I have found that where I used to paint more realistic pieces I am loving working on more abstract pieces. I am finding myself pour parts of me into the work while also finding so much of me that I didn’t realize was lost. I have realized how much I let go of myself and my vision and direction to be the perfect wife, mother and business owner. I thought that I had to be everything to everyone and that all anyone wanted was someone who could handle everything and be perfect. But reality is life is messy and the more that we give of ourselves to everyone else the less we have for ourselves. I realized that my vision was so much more about what I wanted to achieve so that I could give more to the people in my life. I realized the people that should be in my life would never want me to give up those parts of me. That asking me to give up those parts was not love, it was control, fear and hurt. And this is not about blame because I willingly gave up those parts because it was what I thought you did when you loved someone. I thought you sacrificed yourself to create a new life.
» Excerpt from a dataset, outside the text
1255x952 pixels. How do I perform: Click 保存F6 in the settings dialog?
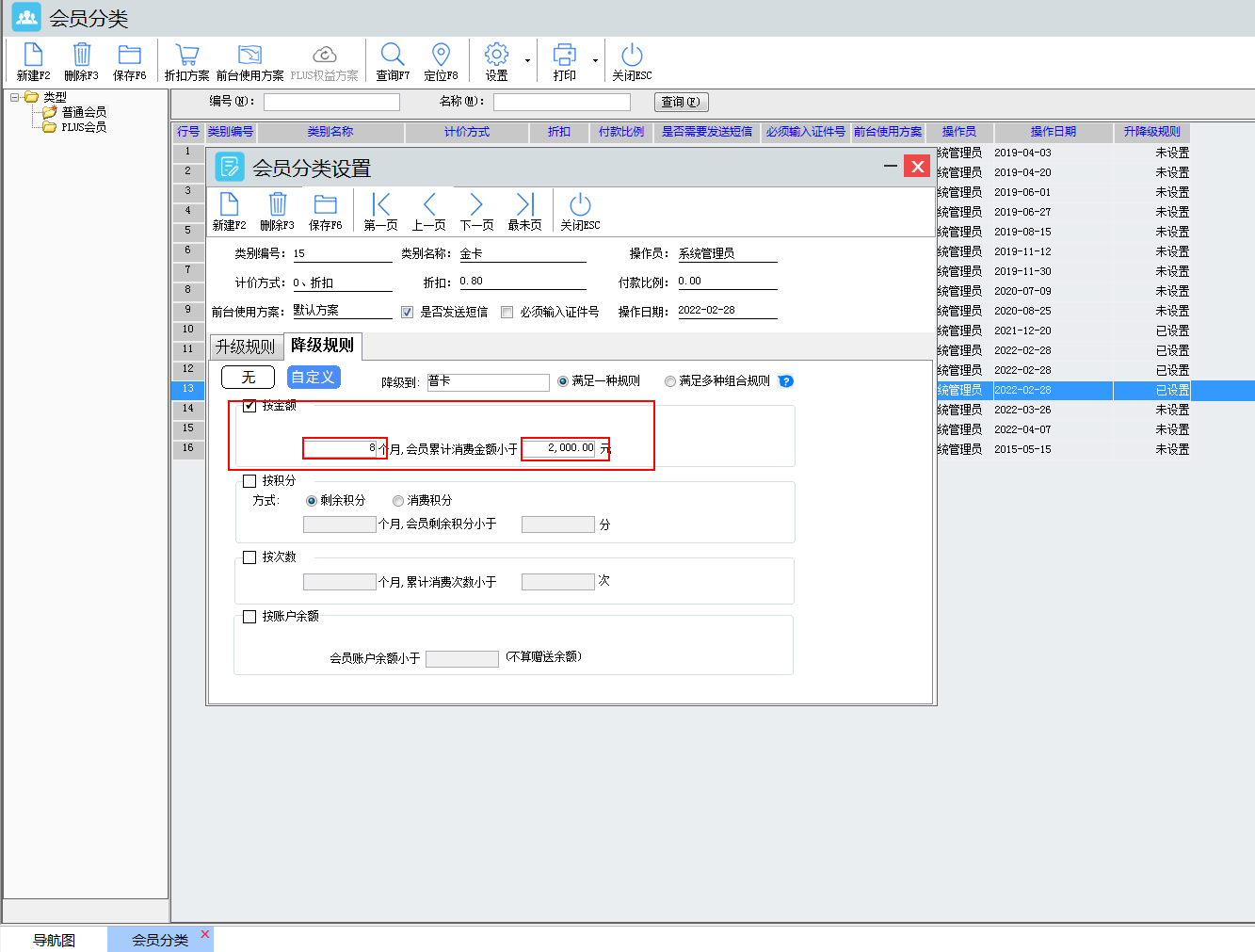point(325,205)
Reality, giving that up was the start to the end because it makes everyone unhappy and resentments happen on all sides. When we forget what really moves our soul and where our passion comes from to make someone else happy we hurt ourselves.
Here are some of the works I used to do before, when I would go from creating interior designs during the day to painting at night.
So in this search for who I am and what truly makes me excited and fuels my soul I realized these things. I love being a mother and I am a much better mother without having to be perfect. That it is ok to be open and honest and allow my feelings to be present. That I am a better mother when I am not following a rule book that bedtime doesn’t have to be set all the time. That sometimes chores can wait because snuggles and family time are so much more important. That creating a safe space where my kids can always share their feelings is more important than being an authority figure.
I have found how much I missed traveling. That new places and experiences are something that my soul needs. That to be inspired in design and art that I need new experiences and new places. That we cannot create in a vacuum, the there has to be inspiration and collaboration. Before my life completely changed I had been working on a plan to travel once a month to new locations to get inspired, see new things and bring back new design styles and how I want to incorporated them into what I do. My soul had been begging for me to remember who I am and what I needed. To write about what I found and what inspired me.
It is time for me to start acting on that and not continuing to hold back and wait for things to settle down. I have learned that there is always going to be drama and that if I keep putting my life on hold until the drama ends my life will have passed me by with no one hurt but myself. That the more I play into the drama the more there is still control over me and it keeps me from being the best person that I can be. So I am working on letting go. I am letting others have their judgements and opinions that really have nothing to do with me and everything to do with themselves. So instead of looking at things as being forced to give up my kids every other weekend I am going to look at that time as potential trips to find inspiration. It doesn’t mean that I won’t miss my kids, I miss them the minute they walk out the door to go to school or friends houses or activities, but I am not going to let that stop me any longer from finding ways to enjoy the time, finding ways to be whole so that I can be even more for them.
So today I am writing this from Utah. A place I have never been before. I am going to go out and see the sights, check out places that the amazing locals I met last night advised I check out and see where the wind blows. I am letting go of having to have everything planned and lined up and seeing what it is like to just let inspiration and creativity drive me. It’s ok to not be perfect, it’s ok to still be working on your vision, and it’s ok to start over.